'''
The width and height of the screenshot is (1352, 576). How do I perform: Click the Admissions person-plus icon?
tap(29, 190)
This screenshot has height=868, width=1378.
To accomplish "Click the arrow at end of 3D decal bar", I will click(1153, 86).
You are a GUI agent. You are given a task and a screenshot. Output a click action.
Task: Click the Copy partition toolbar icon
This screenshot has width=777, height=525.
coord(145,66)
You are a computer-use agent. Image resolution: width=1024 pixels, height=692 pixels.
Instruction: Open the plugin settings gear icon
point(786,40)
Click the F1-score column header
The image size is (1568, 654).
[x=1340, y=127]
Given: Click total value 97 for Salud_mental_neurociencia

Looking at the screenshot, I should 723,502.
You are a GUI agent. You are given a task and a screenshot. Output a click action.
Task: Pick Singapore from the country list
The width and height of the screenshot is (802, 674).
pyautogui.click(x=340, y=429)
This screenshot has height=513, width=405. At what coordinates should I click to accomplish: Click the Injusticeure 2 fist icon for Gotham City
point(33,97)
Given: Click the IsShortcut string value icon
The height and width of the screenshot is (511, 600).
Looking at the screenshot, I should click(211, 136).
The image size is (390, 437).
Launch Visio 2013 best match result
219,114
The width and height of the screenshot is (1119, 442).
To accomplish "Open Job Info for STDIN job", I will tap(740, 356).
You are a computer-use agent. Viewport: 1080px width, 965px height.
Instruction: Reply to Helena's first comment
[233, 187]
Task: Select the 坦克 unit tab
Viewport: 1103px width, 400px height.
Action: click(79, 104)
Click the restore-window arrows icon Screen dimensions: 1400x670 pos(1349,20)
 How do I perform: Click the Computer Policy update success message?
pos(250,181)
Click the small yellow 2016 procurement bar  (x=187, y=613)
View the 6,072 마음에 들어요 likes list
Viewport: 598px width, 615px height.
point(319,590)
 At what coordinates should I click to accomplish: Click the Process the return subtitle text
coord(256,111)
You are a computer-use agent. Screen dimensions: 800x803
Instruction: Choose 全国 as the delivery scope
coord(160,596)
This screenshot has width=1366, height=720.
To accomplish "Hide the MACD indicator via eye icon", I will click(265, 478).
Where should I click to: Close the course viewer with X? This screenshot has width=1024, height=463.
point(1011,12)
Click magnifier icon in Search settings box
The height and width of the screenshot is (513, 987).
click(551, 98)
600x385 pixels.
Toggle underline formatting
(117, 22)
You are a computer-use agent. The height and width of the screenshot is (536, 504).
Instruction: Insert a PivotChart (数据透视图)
'''
■ Action item
Please filter the data down to the lines containing the word "agent".

■ Result for this exercise
You are a GUI agent. You are given a task and a screenshot. Output a click action.
You are a computer-use agent. Image resolution: width=1024 pixels, height=692 pixels.
You are a GUI agent. You are given a task and a screenshot. Output a click action.
You are a computer-use agent. Viewport: 1080px width, 965px height.
You are a computer-use agent. Screen dimensions: 800x803
You are a computer-use agent. The height and width of the screenshot is (536, 504).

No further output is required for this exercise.